I am facing the following problem.
Let’s consider that there are 2 points that are not known.
$${(x_0,y_0) (x_1,y_1)}$$
I know that from these 2 unknown points a set of quadratics passes
$$f_i(x)=a_2x^2+a_1x+a_0 $$ $$0<i<n$$
i.e. the quadratics intersect at these two unknown points.
For each one of the quadratics:
I know the leading coefficient $$a_2$$ and a point $$(x_i,y_i)$$
Is it possible to find the intersection points of those polynomials? $${(x_0,y_0) (x_1,y_1)}$$
I think that if I know the leading coefficient and a point from four quadratics (n=4) I can define their intersection.
Is that right?
In this image two quadratics intercept at two unknown points.For this quadratics I only know a point and their leading coefficient.

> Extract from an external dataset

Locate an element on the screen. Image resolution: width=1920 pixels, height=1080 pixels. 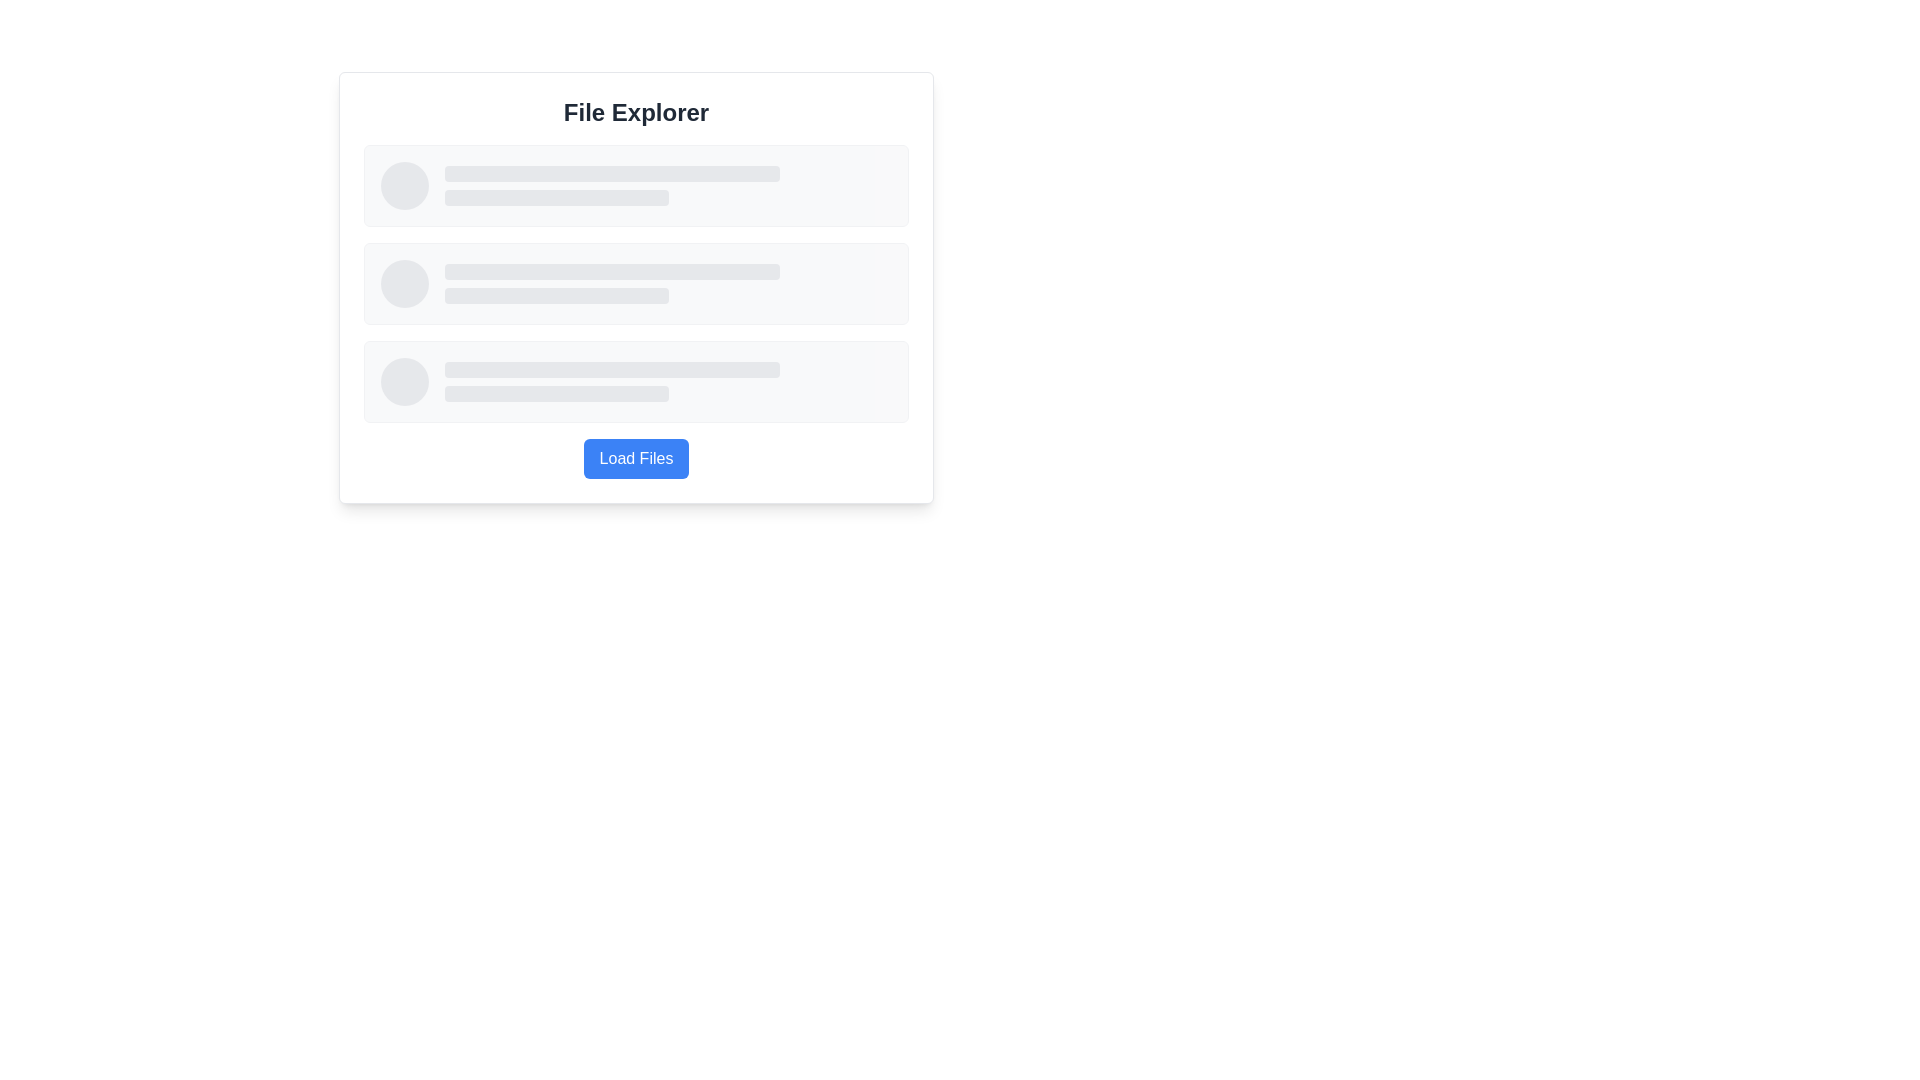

By using Newton Interpolation's Method:
$$a_2=\frac{y_2-(y_0+\frac{y_1-y_0}{x_1-x_0}(x_2-x_0))}{(x_2-x_0)(x_1-x_0)}$$
In the previous equations the only unknowns are the 2 intersection points $$x_0,y_0 x_1,y_1$$. Having 4 equations like the previous one, does not solve the problem?
Best Answer
If I have interpreted your question correctly, then you don't have enough information to find the intersection points. As a simple example, consider when $a_2=0$ for all of the "quadratics" (i.e. we have straight lines). Then all you know is that you have a straight line passing through a particular point in each case, but you don't know their gradients so you have no way of knowing where they intersect. Now yes, these aren't really quadratics anymore, but the situation for $a_2\not = 0$ is the same- we know where the quadratics pass through, but we don't know enough about their gradient to determine exactly what quadratics they are and therefore can not find their intersections.